L’Armoricaine laitière concrétise la stratégie qu’elle mène depuis près de vingt ans : la recherche de niches haut de gamme pour se marquer sa différence de PME laitière. Au milieu des années 1980, elle se lance dans la production de fromage à pâte dure de type parmesan et s’invente une marque propre, Fromagio.

Ce type de fromage nécessite l’emploi de 12 litres de lait pour fabriquer 1 kilo de fromage. Sans l’appellation Parmesan, réservée depuis 2001 à une région d’Italie, l’Armoricaine laitière en fabrique entre 500 et 1000 tonnes selon les années, la moitié vendue en portion ou râpé. L’activité pèse pour le quart du CA aujourd’hui, réalisée en GMS, RHD, IAA et même auprès de grossistes italiens.
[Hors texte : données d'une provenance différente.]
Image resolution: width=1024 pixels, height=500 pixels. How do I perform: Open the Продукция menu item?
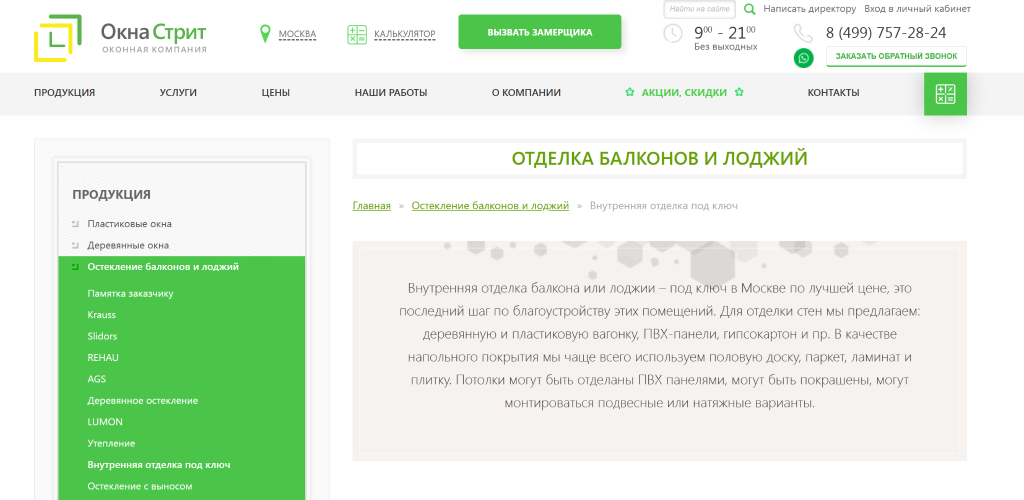click(65, 93)
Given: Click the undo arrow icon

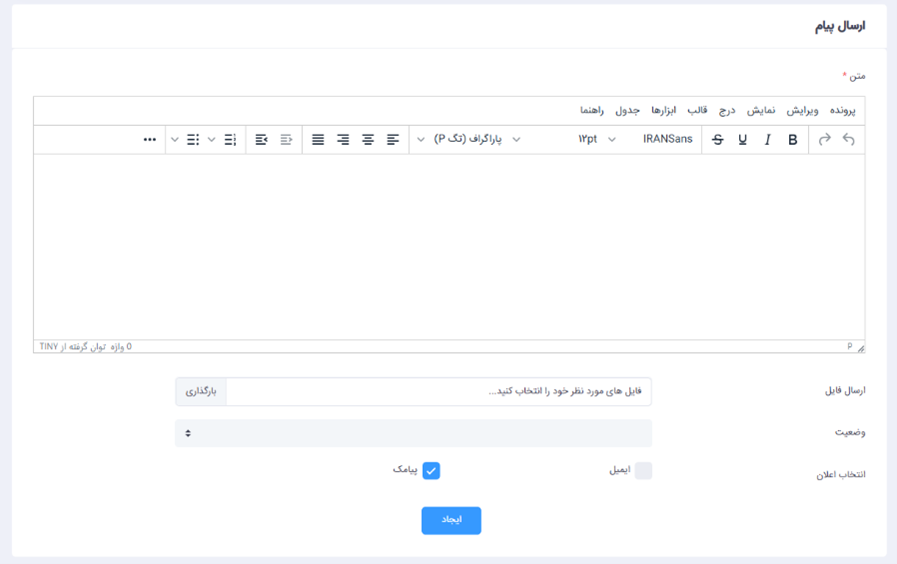Looking at the screenshot, I should click(848, 140).
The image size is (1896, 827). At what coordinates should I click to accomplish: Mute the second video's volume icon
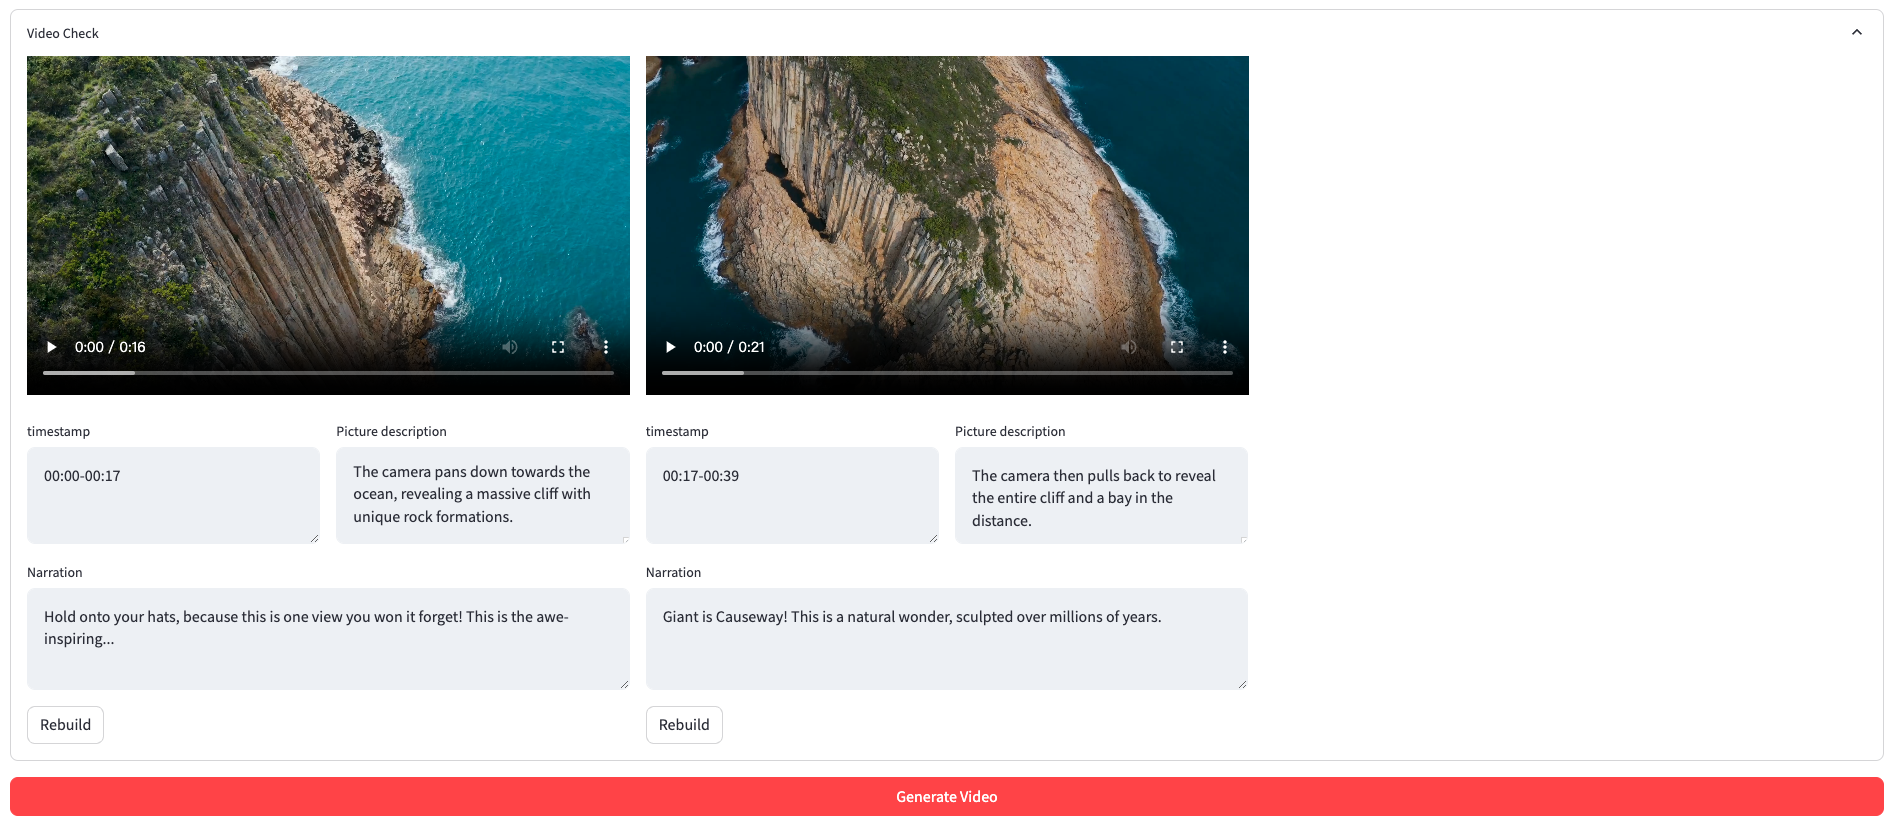[1129, 347]
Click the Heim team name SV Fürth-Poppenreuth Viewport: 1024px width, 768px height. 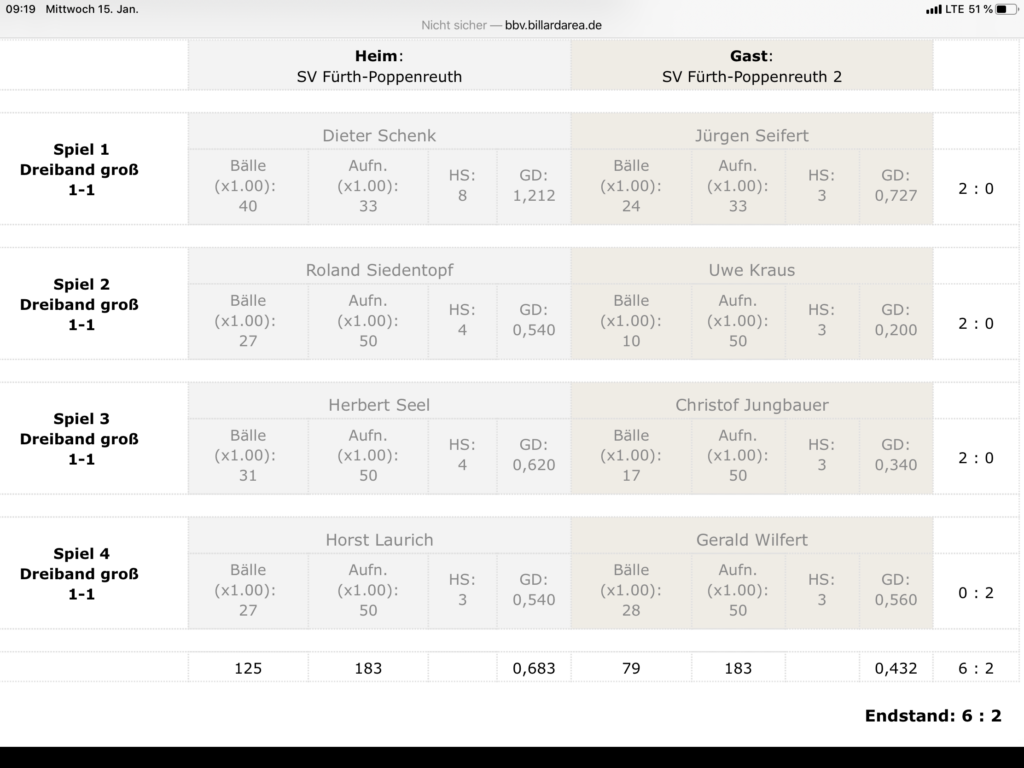(x=379, y=76)
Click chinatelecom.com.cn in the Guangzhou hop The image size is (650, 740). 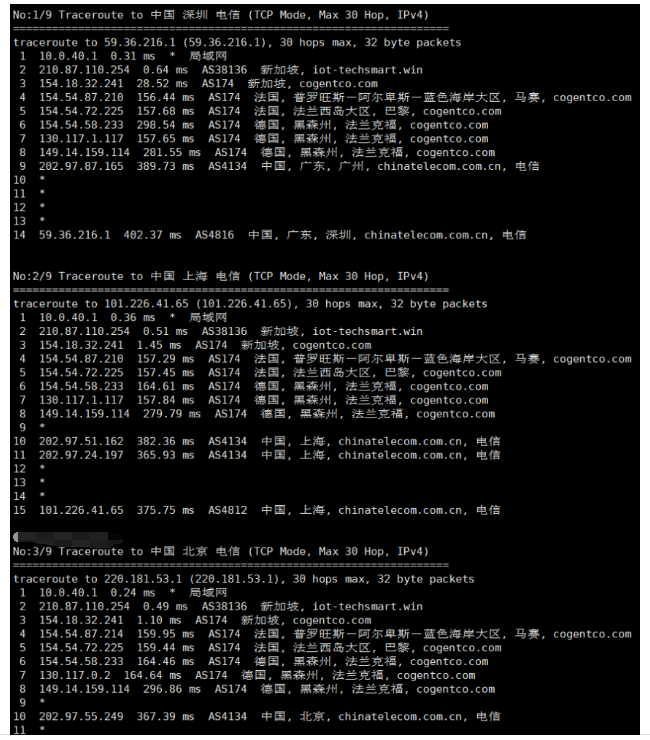point(439,167)
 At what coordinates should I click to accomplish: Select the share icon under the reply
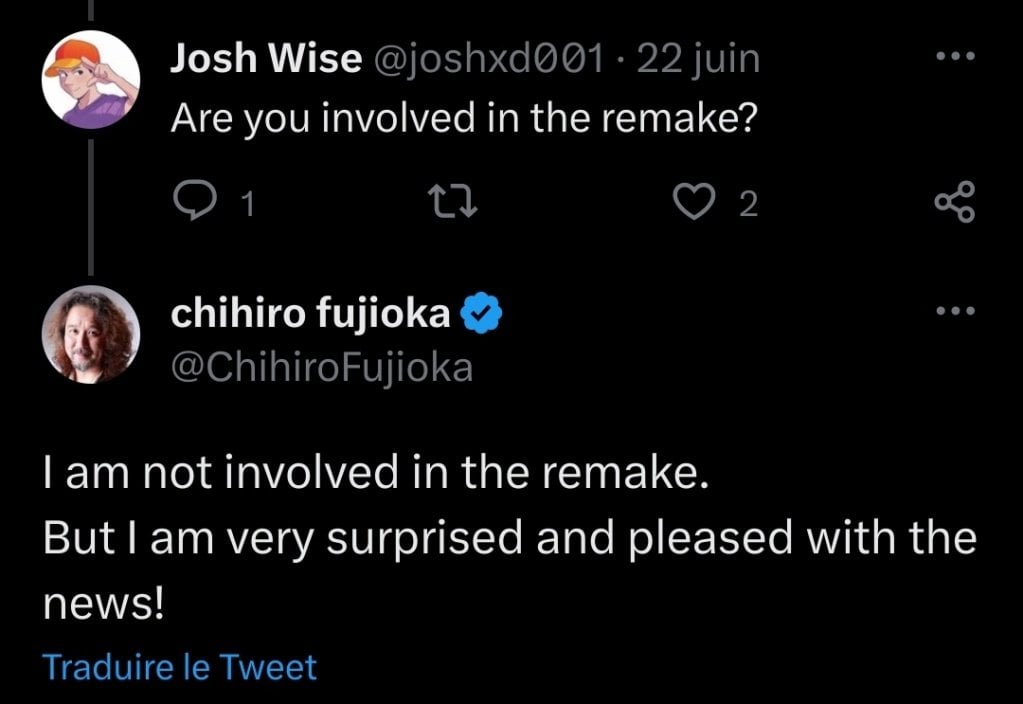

Egalement gros fabricant de crèmes fraîches et de lait ribot vendus au travers de la plate-forme de commercialisation en ultra-frais UCA Even, l’Armoricaine laitière a engagé un virage stratégique au début des années 2000 en nouant un solide partenariat commercial avec Intermarché. Le groupe laitier a nettement musclé sa production de yaourts, tous vendus sous MDD. Elle consacre la moitié de sa production (9 000 tonnes au total, production quadruplée en quatre ans) au groupement des Mousquetaires, en France comme à l’étranger, l’autre moitié à Carrefour, Auchan et Metro.

Avec « Perle d’Armor », l’Armoricaine laitière s’invente une nouvelle marque, la seconde en propre, et crée une filière spécifique destinée à renforcer son indépendance, à l’heure des grandes manœuvres dans l’univers du lait.